Work required:
Output each entry exactly; skip nothing.

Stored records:
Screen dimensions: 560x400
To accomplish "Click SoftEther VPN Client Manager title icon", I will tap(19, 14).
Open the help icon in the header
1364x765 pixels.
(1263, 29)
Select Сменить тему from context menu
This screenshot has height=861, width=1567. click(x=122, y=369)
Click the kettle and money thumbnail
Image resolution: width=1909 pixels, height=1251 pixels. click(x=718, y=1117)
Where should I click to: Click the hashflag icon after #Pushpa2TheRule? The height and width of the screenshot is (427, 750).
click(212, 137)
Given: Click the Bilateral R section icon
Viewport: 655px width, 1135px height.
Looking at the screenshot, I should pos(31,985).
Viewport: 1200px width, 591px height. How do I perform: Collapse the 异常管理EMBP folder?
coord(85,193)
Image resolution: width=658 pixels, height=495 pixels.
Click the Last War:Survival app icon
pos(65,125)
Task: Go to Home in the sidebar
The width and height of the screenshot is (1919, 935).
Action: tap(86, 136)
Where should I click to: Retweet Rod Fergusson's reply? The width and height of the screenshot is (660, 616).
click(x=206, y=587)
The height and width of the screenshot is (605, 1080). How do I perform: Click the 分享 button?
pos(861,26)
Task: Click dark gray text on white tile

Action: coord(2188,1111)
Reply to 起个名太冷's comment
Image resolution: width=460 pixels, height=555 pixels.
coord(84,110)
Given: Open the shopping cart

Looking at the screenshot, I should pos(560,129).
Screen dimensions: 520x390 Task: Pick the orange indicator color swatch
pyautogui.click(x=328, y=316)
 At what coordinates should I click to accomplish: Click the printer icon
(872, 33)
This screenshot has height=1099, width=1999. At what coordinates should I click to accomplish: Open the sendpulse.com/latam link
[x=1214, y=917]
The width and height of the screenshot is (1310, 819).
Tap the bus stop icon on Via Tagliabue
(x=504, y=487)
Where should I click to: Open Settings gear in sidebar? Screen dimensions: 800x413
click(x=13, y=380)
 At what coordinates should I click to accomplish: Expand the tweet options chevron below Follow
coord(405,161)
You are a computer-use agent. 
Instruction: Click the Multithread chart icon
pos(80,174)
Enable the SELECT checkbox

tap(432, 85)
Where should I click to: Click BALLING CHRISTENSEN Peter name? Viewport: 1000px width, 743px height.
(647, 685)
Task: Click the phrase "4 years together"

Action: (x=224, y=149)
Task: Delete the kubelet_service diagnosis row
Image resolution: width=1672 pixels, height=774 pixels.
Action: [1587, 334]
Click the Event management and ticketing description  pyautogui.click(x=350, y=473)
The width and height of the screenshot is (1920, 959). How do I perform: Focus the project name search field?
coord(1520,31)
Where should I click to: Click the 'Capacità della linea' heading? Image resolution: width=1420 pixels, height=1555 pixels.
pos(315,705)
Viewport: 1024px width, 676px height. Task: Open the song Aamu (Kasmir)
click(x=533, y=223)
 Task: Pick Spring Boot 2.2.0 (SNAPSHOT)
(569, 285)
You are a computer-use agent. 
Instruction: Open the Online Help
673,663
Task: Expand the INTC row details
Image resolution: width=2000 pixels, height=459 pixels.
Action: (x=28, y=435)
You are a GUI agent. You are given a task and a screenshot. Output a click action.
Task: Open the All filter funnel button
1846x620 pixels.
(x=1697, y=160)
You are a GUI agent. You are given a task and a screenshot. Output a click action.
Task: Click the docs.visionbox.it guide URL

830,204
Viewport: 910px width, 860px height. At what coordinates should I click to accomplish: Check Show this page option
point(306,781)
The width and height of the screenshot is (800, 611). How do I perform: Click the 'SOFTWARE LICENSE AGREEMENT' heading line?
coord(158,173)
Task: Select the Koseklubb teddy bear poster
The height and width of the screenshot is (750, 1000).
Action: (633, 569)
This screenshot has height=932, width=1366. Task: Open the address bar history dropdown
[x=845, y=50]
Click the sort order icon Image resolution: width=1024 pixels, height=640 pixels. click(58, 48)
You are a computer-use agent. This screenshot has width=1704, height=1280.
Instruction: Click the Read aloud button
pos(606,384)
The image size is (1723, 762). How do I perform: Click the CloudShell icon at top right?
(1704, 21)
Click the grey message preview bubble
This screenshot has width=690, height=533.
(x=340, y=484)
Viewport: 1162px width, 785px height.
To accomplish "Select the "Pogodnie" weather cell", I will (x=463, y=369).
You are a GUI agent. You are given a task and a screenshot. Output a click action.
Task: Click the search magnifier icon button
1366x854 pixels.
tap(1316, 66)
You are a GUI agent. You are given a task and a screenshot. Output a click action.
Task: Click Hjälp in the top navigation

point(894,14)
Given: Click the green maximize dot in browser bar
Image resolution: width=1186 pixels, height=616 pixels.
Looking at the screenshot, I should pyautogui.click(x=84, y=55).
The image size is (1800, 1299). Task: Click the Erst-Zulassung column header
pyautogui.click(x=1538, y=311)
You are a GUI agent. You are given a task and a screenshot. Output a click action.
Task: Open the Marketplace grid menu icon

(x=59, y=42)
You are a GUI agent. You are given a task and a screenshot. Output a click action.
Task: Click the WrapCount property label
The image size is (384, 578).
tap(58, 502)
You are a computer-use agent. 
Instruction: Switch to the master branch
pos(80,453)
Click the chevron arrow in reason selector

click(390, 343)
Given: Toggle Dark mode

Answer to the exercise:
Screen dimensions: 560x400
To accomplish "Click SoftEther VPN Client Manager title icon", I will tap(19, 14).
Open the help icon in the header
1364x765 pixels.
(1263, 29)
Select Сменить тему from context menu
This screenshot has height=861, width=1567. click(x=122, y=369)
Click the kettle and money thumbnail
Image resolution: width=1909 pixels, height=1251 pixels. click(x=718, y=1117)
Where should I click to: Click the hashflag icon after #Pushpa2TheRule? The height and width of the screenshot is (427, 750).
click(212, 137)
Given: Click the Bilateral R section icon
Viewport: 655px width, 1135px height.
Looking at the screenshot, I should pos(31,985).
Viewport: 1200px width, 591px height. How do I perform: Collapse the 异常管理EMBP folder?
coord(85,193)
Image resolution: width=658 pixels, height=495 pixels.
Click the Last War:Survival app icon
pos(65,125)
Task: Go to Home in the sidebar
The width and height of the screenshot is (1919, 935).
Action: tap(86, 136)
Where should I click to: Retweet Rod Fergusson's reply? The width and height of the screenshot is (660, 616).
click(x=206, y=587)
The height and width of the screenshot is (605, 1080). How do I perform: Click the 分享 button?
pos(861,26)
Task: Click dark gray text on white tile

Action: coord(2188,1111)
Reply to 起个名太冷's comment
Image resolution: width=460 pixels, height=555 pixels.
coord(84,110)
Given: Open the shopping cart

Looking at the screenshot, I should pos(560,129).
Screen dimensions: 520x390 Task: Pick the orange indicator color swatch
pyautogui.click(x=328, y=316)
 At what coordinates should I click to accomplish: Click the printer icon
(872, 33)
This screenshot has height=1099, width=1999. At what coordinates should I click to accomplish: Open the sendpulse.com/latam link
[x=1214, y=917]
The width and height of the screenshot is (1310, 819).
Tap the bus stop icon on Via Tagliabue
(x=504, y=487)
Where should I click to: Open Settings gear in sidebar? Screen dimensions: 800x413
click(x=13, y=380)
 At what coordinates should I click to accomplish: Expand the tweet options chevron below Follow
coord(405,161)
You are a computer-use agent. 
Instruction: Click the Multithread chart icon
pos(80,174)
Enable the SELECT checkbox

tap(432, 85)
Where should I click to: Click BALLING CHRISTENSEN Peter name? Viewport: 1000px width, 743px height.
(647, 685)
Task: Click the phrase "4 years together"

Action: (x=224, y=149)
Task: Delete the kubelet_service diagnosis row
Image resolution: width=1672 pixels, height=774 pixels.
Action: [1587, 334]
Click the Event management and ticketing description  pyautogui.click(x=350, y=473)
The width and height of the screenshot is (1920, 959). How do I perform: Focus the project name search field?
coord(1520,31)
Where should I click to: Click the 'Capacità della linea' heading? Image resolution: width=1420 pixels, height=1555 pixels.
pos(315,705)
Viewport: 1024px width, 676px height. Task: Open the song Aamu (Kasmir)
click(x=533, y=223)
 Task: Pick Spring Boot 2.2.0 (SNAPSHOT)
(569, 285)
You are a computer-use agent. 
Instruction: Open the Online Help
673,663
Task: Expand the INTC row details
Image resolution: width=2000 pixels, height=459 pixels.
Action: (x=28, y=435)
You are a GUI agent. You are given a task and a screenshot. Output a click action.
Task: Open the All filter funnel button
1846x620 pixels.
(x=1697, y=160)
You are a GUI agent. You are given a task and a screenshot. Output a click action.
Task: Click the docs.visionbox.it guide URL

830,204
Viewport: 910px width, 860px height. At what coordinates should I click to accomplish: Check Show this page option
point(306,781)
The width and height of the screenshot is (800, 611). How do I perform: Click the 'SOFTWARE LICENSE AGREEMENT' heading line?
coord(158,173)
Task: Select the Koseklubb teddy bear poster
The height and width of the screenshot is (750, 1000).
Action: (633, 569)
This screenshot has height=932, width=1366. Task: Open the address bar history dropdown
[x=845, y=50]
Click the sort order icon Image resolution: width=1024 pixels, height=640 pixels. click(58, 48)
You are a computer-use agent. This screenshot has width=1704, height=1280.
Instruction: Click the Read aloud button
pos(606,384)
The image size is (1723, 762). How do I perform: Click the CloudShell icon at top right?
(1704, 21)
Click the grey message preview bubble
This screenshot has width=690, height=533.
(x=340, y=484)
Viewport: 1162px width, 785px height.
To accomplish "Select the "Pogodnie" weather cell", I will (x=463, y=369).
You are a GUI agent. You are given a task and a screenshot. Output a click action.
Task: Click the search magnifier icon button
1366x854 pixels.
tap(1316, 66)
You are a GUI agent. You are given a task and a screenshot. Output a click action.
Task: Click Hjälp in the top navigation

point(894,14)
Given: Click the green maximize dot in browser bar
Image resolution: width=1186 pixels, height=616 pixels.
Looking at the screenshot, I should pyautogui.click(x=84, y=55).
The image size is (1800, 1299). Task: Click the Erst-Zulassung column header
pyautogui.click(x=1538, y=311)
You are a GUI agent. You are given a task and a screenshot. Output a click action.
Task: Open the Marketplace grid menu icon

(x=59, y=42)
You are a GUI agent. You are given a task and a screenshot. Output a click action.
Task: Click the WrapCount property label
The image size is (384, 578).
tap(58, 502)
You are a computer-use agent. 
Instruction: Switch to the master branch
pos(80,453)
Click the chevron arrow in reason selector

click(390, 343)
Given: Toggle Dark mode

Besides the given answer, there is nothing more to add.